Lingering Oil: The Lasting Effects of Exxon Valdez


Minutes after midnight on March 24, 1989, the Exxon Valdez (PDF) super tanker ran aground in Alaska's beautiful and biologically rich Prince William Sound. The United States had become complacent about the risks of a major oil spill, but the sight of oiled seabirds in this spectacular setting shocked the nation into action.

Approximately 11 million gallons, or 257,000 barrels, of oil spilled into Prince William Sound, and approximately 1,300 miles of shoreline were impacted. It is estimated that the Exxon Valdez oil spill killed 250,00 seabirds, 2,800 sea otters, 300 harbor seals, 250 bald eagles, up to 22 killer whales and billions of salmon and herring eggs. 

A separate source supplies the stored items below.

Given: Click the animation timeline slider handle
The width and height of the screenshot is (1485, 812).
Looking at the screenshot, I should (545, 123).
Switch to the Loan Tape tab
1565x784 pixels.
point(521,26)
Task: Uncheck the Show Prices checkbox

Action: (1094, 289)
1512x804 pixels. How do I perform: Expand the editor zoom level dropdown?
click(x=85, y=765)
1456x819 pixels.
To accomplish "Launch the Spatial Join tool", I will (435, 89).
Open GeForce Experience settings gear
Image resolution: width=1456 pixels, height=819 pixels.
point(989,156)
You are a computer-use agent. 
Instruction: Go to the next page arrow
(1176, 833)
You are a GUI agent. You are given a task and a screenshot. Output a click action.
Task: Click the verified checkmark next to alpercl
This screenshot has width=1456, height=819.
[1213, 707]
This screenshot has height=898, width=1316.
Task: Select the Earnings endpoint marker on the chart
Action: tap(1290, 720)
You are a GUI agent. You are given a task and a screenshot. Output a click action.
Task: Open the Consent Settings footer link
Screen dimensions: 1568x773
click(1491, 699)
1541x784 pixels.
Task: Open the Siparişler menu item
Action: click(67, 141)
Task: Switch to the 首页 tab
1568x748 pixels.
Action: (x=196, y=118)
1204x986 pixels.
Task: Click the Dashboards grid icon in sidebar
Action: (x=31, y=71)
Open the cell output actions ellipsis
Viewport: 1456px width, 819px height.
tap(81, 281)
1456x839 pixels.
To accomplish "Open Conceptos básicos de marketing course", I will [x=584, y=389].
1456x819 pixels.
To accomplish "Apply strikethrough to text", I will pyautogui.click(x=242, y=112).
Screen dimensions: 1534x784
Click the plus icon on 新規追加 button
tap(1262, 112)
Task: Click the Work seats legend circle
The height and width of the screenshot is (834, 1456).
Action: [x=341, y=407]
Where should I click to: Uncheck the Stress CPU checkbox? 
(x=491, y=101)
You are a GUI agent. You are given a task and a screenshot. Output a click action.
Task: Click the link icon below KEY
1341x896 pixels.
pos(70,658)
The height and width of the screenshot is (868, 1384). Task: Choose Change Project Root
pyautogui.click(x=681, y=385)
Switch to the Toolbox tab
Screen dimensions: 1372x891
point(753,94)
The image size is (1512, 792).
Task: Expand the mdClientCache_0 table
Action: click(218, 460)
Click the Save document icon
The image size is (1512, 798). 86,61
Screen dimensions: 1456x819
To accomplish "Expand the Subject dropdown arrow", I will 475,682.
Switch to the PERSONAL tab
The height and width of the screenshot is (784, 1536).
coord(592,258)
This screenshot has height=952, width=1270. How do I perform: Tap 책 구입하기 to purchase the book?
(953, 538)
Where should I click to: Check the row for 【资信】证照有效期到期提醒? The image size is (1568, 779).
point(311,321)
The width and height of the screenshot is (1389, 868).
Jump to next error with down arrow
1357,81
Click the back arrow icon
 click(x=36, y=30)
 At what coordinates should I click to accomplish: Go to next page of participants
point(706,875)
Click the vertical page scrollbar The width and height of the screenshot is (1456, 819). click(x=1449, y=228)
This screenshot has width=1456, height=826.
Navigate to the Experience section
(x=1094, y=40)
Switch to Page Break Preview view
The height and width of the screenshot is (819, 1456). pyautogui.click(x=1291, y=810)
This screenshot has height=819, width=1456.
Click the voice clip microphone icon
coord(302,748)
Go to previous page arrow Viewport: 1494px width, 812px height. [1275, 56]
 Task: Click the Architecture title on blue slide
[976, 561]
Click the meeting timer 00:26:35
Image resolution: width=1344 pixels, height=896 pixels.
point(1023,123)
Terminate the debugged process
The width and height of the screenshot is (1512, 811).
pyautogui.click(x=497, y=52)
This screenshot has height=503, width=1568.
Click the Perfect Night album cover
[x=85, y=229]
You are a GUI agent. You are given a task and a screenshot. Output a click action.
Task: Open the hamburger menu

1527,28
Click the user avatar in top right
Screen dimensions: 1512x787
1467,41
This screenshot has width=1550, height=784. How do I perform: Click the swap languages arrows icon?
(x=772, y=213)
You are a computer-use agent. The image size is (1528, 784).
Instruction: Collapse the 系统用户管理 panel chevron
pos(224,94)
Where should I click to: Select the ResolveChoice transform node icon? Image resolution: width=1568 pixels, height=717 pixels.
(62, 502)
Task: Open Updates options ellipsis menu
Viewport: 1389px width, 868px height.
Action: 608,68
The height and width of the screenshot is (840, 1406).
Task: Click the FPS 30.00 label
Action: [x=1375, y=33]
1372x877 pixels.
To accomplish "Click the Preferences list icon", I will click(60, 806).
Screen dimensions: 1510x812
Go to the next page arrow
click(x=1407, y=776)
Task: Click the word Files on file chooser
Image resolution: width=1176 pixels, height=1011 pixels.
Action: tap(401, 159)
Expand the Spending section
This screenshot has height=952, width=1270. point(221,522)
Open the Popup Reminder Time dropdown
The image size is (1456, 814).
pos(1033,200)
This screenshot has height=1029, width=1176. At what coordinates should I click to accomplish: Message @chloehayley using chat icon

As a result of the devastation, Congress passed legislation to improve tanker safety and increase spill prevention and response preparation in the still-recovering sound.

The lessons of the Exxon Valdez are relevant today as we approach the first anniversary of the Deepwater Horizon oil well blowout in the Gulf of Mexico and as we contemplate drilling in the even more challenging Arctic Ocean. Industry and government must remain vigilant about preventing and preparing for a worst-case scenario.

The cost of complacency is higher than anyone imagined, as the Exxon Valdez catastrophe continues to teach us even decades later. Today, the Prince William Sound herring fishery has not recovered, and on some beaches, heavy crude oil can still be found just below the surface sand.